### Dataset records ###

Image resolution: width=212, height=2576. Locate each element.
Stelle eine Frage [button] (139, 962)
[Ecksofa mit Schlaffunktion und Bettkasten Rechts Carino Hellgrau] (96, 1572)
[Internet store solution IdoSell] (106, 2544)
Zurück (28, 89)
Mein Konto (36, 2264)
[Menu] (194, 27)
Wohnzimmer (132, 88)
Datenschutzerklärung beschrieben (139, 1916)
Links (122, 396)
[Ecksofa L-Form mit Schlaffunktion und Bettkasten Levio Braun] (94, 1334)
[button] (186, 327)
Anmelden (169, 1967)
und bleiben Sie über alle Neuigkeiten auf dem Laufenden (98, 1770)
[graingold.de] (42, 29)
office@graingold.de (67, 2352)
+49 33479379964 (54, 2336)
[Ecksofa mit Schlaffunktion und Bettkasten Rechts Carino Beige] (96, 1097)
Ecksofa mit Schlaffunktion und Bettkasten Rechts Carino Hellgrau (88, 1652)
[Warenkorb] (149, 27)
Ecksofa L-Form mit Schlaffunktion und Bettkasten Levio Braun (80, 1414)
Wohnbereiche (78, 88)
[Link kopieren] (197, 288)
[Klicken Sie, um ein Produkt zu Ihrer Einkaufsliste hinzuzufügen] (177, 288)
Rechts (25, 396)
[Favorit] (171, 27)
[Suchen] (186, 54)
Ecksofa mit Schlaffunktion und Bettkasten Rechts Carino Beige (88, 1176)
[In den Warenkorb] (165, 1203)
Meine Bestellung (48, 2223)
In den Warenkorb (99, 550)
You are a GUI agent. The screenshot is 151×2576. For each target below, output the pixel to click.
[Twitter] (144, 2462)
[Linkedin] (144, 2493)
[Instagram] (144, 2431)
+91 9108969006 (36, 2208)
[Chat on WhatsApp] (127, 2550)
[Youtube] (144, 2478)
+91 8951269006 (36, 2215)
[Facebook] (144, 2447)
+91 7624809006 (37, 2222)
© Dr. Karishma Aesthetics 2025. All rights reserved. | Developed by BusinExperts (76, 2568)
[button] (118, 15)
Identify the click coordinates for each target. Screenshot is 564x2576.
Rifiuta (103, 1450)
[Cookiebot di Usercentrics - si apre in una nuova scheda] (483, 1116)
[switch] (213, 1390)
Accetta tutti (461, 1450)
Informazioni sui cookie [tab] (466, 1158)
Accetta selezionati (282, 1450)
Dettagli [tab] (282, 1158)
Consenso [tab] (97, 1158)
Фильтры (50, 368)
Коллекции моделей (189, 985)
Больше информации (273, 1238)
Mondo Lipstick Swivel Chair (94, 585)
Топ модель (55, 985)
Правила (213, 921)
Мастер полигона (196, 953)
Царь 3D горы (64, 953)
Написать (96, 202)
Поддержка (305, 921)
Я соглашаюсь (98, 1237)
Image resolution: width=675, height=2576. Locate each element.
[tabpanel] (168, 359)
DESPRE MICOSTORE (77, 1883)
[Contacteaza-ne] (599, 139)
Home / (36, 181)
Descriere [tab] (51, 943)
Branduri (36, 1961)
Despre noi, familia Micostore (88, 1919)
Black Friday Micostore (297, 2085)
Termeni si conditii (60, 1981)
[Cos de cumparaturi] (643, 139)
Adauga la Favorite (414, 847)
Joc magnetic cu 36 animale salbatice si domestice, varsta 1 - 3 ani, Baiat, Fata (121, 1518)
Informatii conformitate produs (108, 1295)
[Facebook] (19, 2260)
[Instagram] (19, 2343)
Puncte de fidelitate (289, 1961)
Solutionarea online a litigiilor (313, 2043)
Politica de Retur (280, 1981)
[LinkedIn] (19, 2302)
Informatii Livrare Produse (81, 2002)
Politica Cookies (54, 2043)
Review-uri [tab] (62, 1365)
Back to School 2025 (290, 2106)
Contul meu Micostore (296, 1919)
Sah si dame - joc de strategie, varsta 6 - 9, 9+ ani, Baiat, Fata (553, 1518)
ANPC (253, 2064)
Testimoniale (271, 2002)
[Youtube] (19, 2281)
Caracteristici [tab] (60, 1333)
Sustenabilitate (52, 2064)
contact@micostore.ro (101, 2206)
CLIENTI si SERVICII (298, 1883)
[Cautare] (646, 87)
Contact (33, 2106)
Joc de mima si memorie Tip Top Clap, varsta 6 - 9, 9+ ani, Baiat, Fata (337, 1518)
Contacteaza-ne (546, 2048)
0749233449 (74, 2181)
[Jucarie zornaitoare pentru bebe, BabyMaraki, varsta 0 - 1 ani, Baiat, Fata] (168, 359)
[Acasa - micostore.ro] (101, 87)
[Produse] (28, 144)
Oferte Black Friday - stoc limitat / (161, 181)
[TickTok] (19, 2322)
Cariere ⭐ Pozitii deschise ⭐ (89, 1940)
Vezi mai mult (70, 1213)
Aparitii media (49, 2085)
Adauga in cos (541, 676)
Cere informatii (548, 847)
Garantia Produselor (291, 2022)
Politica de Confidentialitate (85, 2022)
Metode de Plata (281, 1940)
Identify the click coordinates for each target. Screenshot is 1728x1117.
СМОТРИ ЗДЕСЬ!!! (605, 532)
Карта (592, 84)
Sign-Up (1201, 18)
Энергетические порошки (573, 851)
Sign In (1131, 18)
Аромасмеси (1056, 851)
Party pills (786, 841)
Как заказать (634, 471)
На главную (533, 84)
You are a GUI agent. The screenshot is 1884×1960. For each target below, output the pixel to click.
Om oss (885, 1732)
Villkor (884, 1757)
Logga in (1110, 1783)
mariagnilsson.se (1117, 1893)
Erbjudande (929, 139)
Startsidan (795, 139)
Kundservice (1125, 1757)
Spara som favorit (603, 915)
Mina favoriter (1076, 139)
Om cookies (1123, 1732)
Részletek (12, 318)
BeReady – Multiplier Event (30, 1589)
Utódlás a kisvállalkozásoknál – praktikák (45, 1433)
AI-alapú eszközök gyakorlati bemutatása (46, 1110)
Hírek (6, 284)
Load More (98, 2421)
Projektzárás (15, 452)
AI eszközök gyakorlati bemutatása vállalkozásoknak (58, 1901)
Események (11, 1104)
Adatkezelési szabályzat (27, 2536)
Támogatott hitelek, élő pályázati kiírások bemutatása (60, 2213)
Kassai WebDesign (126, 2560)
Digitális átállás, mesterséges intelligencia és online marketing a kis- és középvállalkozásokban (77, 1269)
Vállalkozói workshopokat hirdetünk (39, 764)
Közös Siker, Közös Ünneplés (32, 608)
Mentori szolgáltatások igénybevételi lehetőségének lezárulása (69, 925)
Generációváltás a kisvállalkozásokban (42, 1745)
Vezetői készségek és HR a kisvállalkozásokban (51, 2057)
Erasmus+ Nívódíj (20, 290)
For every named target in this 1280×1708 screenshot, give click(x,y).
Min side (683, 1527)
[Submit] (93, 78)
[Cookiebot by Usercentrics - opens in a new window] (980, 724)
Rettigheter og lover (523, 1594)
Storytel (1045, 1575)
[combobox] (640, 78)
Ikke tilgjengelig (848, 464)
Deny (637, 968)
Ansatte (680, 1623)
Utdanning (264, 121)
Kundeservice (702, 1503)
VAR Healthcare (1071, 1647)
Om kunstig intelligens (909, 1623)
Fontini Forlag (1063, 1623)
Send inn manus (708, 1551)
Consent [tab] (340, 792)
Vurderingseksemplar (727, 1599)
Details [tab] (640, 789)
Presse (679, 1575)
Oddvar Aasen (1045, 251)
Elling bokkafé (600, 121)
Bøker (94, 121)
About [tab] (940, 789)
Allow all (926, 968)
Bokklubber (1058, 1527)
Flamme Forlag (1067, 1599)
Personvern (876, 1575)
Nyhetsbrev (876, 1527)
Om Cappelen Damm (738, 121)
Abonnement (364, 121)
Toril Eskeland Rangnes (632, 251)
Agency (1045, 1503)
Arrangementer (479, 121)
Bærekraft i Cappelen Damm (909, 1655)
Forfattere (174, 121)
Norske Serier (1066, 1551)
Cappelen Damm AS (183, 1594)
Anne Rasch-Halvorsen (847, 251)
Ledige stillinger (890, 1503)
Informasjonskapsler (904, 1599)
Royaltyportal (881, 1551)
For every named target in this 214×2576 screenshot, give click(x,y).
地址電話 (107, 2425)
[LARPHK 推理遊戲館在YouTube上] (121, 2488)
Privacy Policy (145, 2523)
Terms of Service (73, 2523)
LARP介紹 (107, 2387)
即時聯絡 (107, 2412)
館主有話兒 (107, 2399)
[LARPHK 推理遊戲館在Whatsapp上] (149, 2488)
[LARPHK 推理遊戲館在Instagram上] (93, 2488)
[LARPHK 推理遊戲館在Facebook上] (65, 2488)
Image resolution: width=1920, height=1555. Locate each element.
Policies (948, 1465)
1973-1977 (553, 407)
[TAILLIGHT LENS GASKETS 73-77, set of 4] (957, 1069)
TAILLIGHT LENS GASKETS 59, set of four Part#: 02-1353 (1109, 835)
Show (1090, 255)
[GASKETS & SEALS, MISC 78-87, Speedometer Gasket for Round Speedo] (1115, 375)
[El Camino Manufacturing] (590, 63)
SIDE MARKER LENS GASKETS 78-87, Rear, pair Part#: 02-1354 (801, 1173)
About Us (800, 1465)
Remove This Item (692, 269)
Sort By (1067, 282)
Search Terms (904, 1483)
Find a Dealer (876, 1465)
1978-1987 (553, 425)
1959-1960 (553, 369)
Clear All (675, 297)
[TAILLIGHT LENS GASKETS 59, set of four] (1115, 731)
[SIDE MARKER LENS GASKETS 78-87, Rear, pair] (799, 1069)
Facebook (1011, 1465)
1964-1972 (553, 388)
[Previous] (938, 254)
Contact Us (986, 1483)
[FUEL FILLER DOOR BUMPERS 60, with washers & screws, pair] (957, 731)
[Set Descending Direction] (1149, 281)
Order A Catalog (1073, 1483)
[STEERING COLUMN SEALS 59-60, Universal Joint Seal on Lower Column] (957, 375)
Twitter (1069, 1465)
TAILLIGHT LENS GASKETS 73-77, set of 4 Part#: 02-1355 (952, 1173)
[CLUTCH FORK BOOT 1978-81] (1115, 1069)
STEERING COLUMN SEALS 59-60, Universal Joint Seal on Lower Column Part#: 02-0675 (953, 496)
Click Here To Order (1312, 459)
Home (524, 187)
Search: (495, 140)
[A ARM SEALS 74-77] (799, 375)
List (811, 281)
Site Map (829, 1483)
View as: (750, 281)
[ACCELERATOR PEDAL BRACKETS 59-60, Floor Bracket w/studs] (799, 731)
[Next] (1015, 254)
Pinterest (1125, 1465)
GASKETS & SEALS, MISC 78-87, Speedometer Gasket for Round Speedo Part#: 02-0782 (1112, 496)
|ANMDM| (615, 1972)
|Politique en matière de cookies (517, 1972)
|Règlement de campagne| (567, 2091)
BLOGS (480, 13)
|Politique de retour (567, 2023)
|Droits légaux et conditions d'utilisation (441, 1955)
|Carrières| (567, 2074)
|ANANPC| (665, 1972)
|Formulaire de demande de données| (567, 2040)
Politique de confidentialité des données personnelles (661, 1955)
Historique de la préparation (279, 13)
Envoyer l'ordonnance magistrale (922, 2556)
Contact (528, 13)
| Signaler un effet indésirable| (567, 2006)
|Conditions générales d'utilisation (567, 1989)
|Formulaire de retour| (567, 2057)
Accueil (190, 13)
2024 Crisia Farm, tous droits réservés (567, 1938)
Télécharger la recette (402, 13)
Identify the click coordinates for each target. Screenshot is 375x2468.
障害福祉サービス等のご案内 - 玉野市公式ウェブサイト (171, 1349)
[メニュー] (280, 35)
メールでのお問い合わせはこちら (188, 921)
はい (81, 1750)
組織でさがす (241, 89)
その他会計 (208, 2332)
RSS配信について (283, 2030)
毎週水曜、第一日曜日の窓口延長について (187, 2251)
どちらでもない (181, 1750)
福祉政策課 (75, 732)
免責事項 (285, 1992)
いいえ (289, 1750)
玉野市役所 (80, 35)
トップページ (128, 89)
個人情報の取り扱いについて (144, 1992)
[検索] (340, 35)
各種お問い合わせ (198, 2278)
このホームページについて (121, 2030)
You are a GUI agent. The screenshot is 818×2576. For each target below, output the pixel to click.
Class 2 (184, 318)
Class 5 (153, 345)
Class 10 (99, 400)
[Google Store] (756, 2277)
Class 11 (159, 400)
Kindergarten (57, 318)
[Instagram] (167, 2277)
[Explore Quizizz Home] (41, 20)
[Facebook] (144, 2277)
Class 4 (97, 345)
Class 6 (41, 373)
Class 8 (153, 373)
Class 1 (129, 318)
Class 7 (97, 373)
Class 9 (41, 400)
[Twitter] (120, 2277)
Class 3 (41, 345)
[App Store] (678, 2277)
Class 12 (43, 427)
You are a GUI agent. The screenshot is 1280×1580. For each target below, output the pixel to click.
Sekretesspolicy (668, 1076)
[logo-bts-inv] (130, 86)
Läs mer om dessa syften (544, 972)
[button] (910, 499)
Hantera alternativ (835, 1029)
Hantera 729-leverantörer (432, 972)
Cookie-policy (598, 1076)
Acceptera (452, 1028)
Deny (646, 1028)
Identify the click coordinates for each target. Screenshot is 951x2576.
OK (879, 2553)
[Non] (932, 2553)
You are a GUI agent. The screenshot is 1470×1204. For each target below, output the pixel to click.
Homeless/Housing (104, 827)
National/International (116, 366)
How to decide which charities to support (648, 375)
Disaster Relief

###

__Assignment__
After locating the line with "33479379964 (54, 2336)" in the material above, return it and each line after it exactly, ending at the line with "[In den Warenkorb] (165, 1203)".

__Answer area__
+49 33479379964 (54, 2336)
[Ecksofa mit Schlaffunktion und Bettkasten Rechts Carino Beige] (96, 1097)
Ecksofa mit Schlaffunktion und Bettkasten Rechts Carino Hellgrau (88, 1652)
[Warenkorb] (149, 27)
Ecksofa L-Form mit Schlaffunktion und Bettkasten Levio Braun (80, 1414)
Wohnbereiche (78, 88)
[Link kopieren] (197, 288)
[Klicken Sie, um ein Produkt zu Ihrer Einkaufsliste hinzuzufügen] (177, 288)
Rechts (25, 396)
[Favorit] (171, 27)
[Suchen] (186, 54)
Ecksofa mit Schlaffunktion und Bettkasten Rechts Carino Beige (88, 1176)
[In den Warenkorb] (165, 1203)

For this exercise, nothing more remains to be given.